The Wall Street Journal reports that Google will acquire access to patient data from HCA, which oversees 181 hospitals and nearly 2,000 healthcare centers across 21 states.
The story said on Wednesday that “under the multi-year agreement, HCA will integrate and maintain data from digital health records and internet-connected medical equipment with Google.”
Google will store anonymized health information and data from medical equipment that is linked to the internet.
The article states that this data will be used to build systems to aid healthcare practitioners in making medical decisions.
Not just Google, but also Microsoft and Amazon are examining patient data and creating similar AI/ML-based algorithms in an attempt to break into the $3 trillion healthcare industry.
In 2019, claims surfaced that Google was gathering health data on millions of individuals in the United States – without alerting them or their doctors – in order to create artificial intelligence (AI)-powered applications.
According to the Wall Street Journal, Ascension, a St. Louis-based faith-based healthcare institution, was supposedly sharing test results, diagnoses, and hospitalization information with Google, as well as health records complete with patient names and dates of birth.
“Acquiring a footing in the healthcare market via the processing of patient health data seems to be the largest attempt made so far by a Silicon Valley magic, coded Nightingale Project.”

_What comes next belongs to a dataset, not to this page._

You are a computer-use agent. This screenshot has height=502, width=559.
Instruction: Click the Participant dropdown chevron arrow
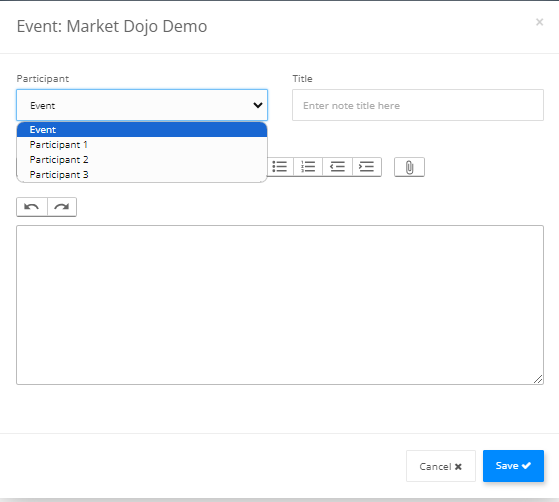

In a blog post, Google sought to clarify its connection with Ascension.
“All of Google’s work with Ascension conforms with industry-wide laws controlling patient data and adheres to stringent data protection, security, and use requirements,” Tariq Shaukat, President, Industry Products and Solutions, Google Cloud, remarked.
Google previously said that it has a Business Associate Agreement (BAA) with Ascension that governs access to Protected Health Information (PHI) for the purpose of assisting doctors in delivering patient care.
“To be clear, Ascension data cannot and will not be combined with Google’s consumer data for any purpose other than to provide the services specified in the agreements,” the firm said.
In 2017, Google partnered with the University of Chicago Medical Center to develop machine learning algorithms capable of “accurately anticipating medical events — such as whether patients would need hospitalization, for how long, and if their health would worsen despite treatment for diseases such as urinary tract infections, pneumonia, or heart failure.”